Heilige Hektik

Predigt am 25. Dezember 2002 (Weihnachten I) zu Lukas 2,15-20

15 Als die Engel in den Himmel zurückgekehrt waren, sagten die Hirten zueinander: »Kommt, wir gehen nach Betlehem und sehen uns an, was da geschehen ist, was Gott uns bekanntgemacht hat!« 16 Sie liefen hin, kamen zum Stall und fanden Maria und Josef und bei ihnen das Kind in der Futterkrippe. 17 Als sie es sahen, berichteten sie, was ihnen der Engel von diesem Kind gesagt hatte. 18 Und alle, die dabei waren, staunten über das, was ihnen die Hirten erzählten. 19 Maria aber bewahrte all das Gehörte in ihrem Herzen und dachte immer wieder darüber nach. 20 Die Hirten kehrten zu ihren Herden zurück und priesen Gott und dankten ihm für das, was sie gehört und gesehen hatten. Es war alles genauso gewesen, wie der Engel es ihnen verkündet hatte.

Ich sage ja öfter mal was darüber, dass wir viel zu hektisch leben, und dass es Weihnachten nicht gut bekommt, wenn wir am Heiligen Abend völlig fertig sind von den letzten Geschenkeinkäufen und der Vorbereitung des Festes.

Aber heute muss ich sagen: es gibt eine Geschwindigkeit, die zu Weihnachten passt, und davon haben wir gerade gehört: das ist das Tempo der Hirten. Sie kamen eilig nach Bethlehem, und es war richtig, dass sie dieses Tempo vorlegten. Wenn Gott kommt, ist Eile geboten. Es wäre unpassend, wen sich die Hirten nach dem Engelsbesuch erst mal ans Feuer gesetzt hätten, um die Sache in Ruhe zu besprechen und den Morgen abzuwarten. Was sie gehört haben, das ist wichtig genug, um sofort loszugehen. Sie können es nicht abwarten, das angekündigte Kind mit eigenen Augen zu sehen, und das ist der Sache durchaus angemessen.

Ausgangsmaterial:
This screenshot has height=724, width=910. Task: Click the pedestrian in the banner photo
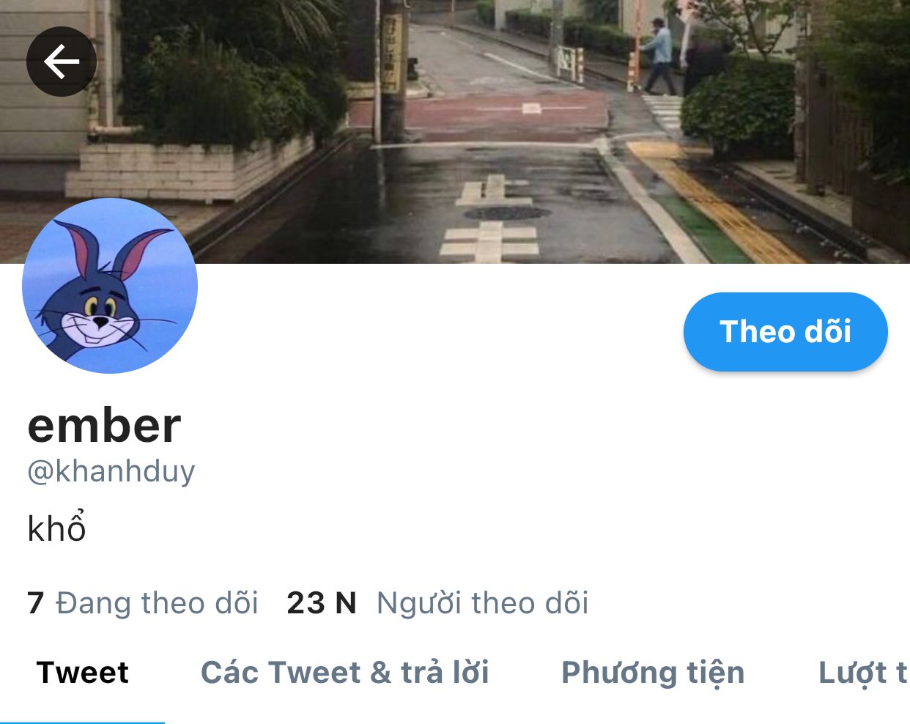(659, 56)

Aufgabe:
Stimmen diese Aussagen mit dem Textabschnitt überein? (a) Die Hirten kamen eilig nach Bethlehem. (b) Die Hirten wollten erst den Morgen abwarten, bevor sie sich auf den Weg machten. (c) Maria dachte immer wieder über das Gehörte nach. Antworte jeweils mit Ja oder Nein und führe die Worte aus dem Textabschnitt wörtlich an, die den Ausschlag geben.

Antwort:
(a) Ja: „Sie kamen eilig nach Bethlehem“.
(b) Nein: „Was sie gehört haben, das ist wichtig genug, um sofort loszugehen.“
(c) Ja: „Maria aber bewahrte all das Gehörte in ihrem Herzen und dachte immer wieder darüber nach.“